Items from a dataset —
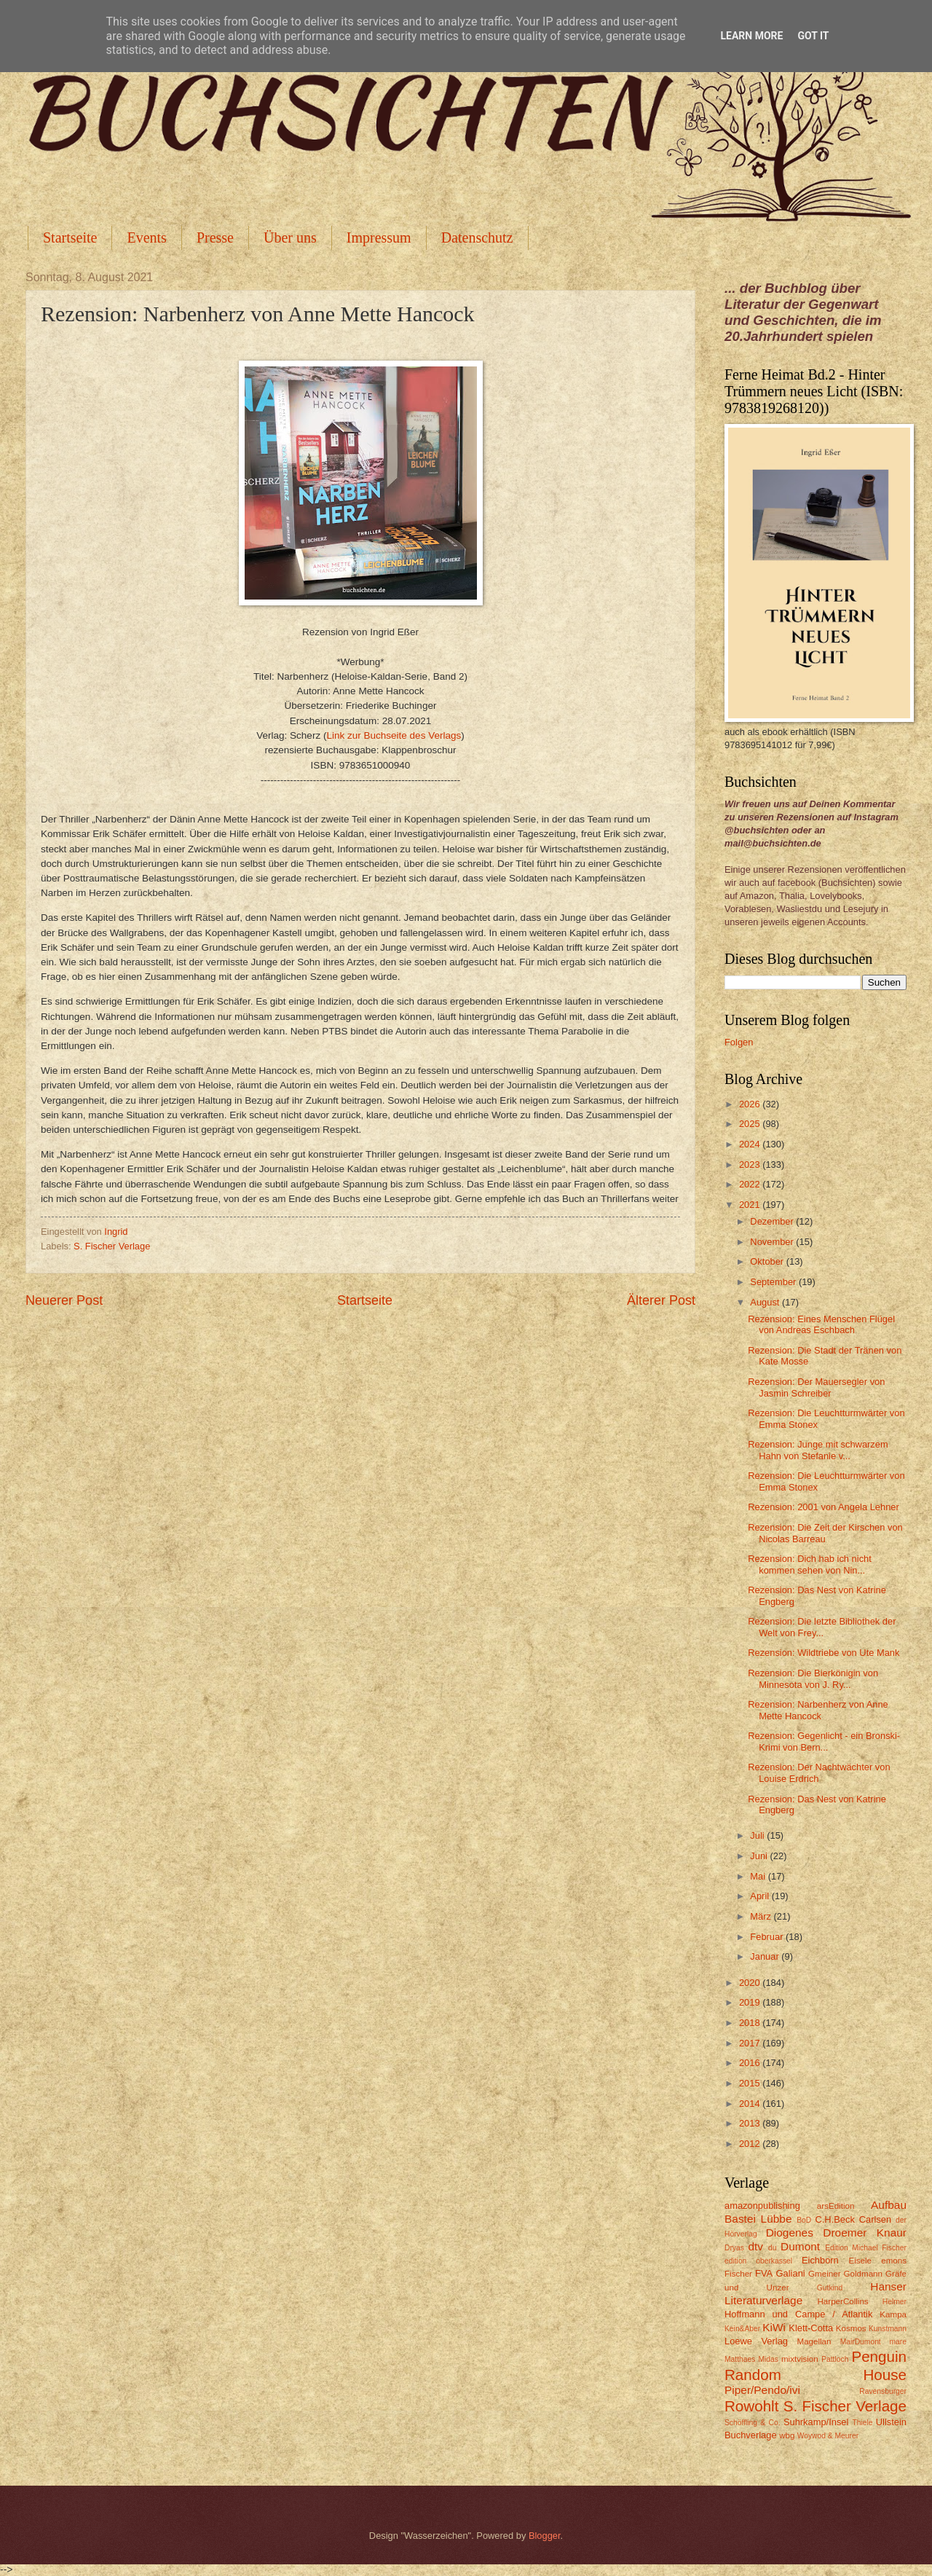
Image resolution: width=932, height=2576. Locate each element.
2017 (750, 2043)
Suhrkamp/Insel (815, 2421)
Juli (758, 1835)
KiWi (774, 2327)
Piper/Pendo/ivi (762, 2390)
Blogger (545, 2535)
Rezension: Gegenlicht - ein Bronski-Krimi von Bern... (824, 1741)
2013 (750, 2123)
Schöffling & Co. (752, 2423)
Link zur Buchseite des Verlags (393, 735)
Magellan (814, 2341)
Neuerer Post (64, 1300)
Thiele (862, 2423)
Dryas (734, 2248)
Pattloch (834, 2359)
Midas (768, 2359)
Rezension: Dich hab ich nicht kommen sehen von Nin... (810, 1564)
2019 (750, 2002)
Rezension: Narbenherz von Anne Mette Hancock (818, 1710)
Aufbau (889, 2205)
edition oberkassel (758, 2261)
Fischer (738, 2273)
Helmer (894, 2302)
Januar (765, 1956)
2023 (750, 1164)
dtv (755, 2246)
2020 (750, 1982)
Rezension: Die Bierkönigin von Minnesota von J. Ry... (813, 1678)
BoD (804, 2220)
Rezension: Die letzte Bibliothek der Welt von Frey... (822, 1627)
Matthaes (739, 2359)
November (773, 1241)
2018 (750, 2022)
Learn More (751, 36)
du (772, 2248)
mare (898, 2342)
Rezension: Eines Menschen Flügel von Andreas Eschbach (821, 1324)
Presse (215, 237)
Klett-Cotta (811, 2327)
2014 (750, 2103)
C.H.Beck (834, 2219)
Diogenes (789, 2232)
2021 (750, 1204)
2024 (750, 1144)
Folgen (738, 1042)
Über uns (290, 237)
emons (894, 2260)
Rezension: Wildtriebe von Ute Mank (823, 1652)
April (760, 1895)
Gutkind (830, 2288)
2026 (750, 1104)
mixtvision (799, 2359)
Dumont (800, 2246)
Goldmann (863, 2273)
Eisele (860, 2260)
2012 (750, 2143)
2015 (750, 2083)
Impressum (379, 237)
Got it (813, 36)
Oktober (768, 1261)
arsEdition (836, 2206)
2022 (750, 1184)
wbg (786, 2435)
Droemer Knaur (865, 2232)
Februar (768, 1936)
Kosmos (851, 2328)
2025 (750, 1123)
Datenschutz (477, 237)
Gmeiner (824, 2273)
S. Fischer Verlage (112, 1246)
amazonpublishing (762, 2205)
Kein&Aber (742, 2329)
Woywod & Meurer (828, 2436)
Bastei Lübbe (758, 2218)
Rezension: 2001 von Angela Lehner (823, 1506)
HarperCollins (843, 2301)
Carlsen (875, 2219)
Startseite (70, 237)
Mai (758, 1876)
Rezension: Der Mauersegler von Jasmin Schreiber (816, 1387)
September (774, 1281)
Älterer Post (661, 1300)
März (761, 1916)
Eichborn (820, 2260)
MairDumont (860, 2342)
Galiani (790, 2273)
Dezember (773, 1221)
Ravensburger (883, 2391)
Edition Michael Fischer (866, 2248)
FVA (764, 2273)
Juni (760, 1855)
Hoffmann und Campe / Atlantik (798, 2314)
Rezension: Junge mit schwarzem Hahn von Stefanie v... (818, 1450)
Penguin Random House (815, 2365)
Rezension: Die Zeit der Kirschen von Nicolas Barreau (825, 1533)
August (766, 1302)
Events (146, 237)
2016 (750, 2062)
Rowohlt (751, 2406)
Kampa (893, 2314)
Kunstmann (888, 2329)
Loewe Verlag (756, 2341)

YOUR TASK — Return the number of lines in the data above that include the word "Rezension", and nothing else.

ANSWER BOX — 11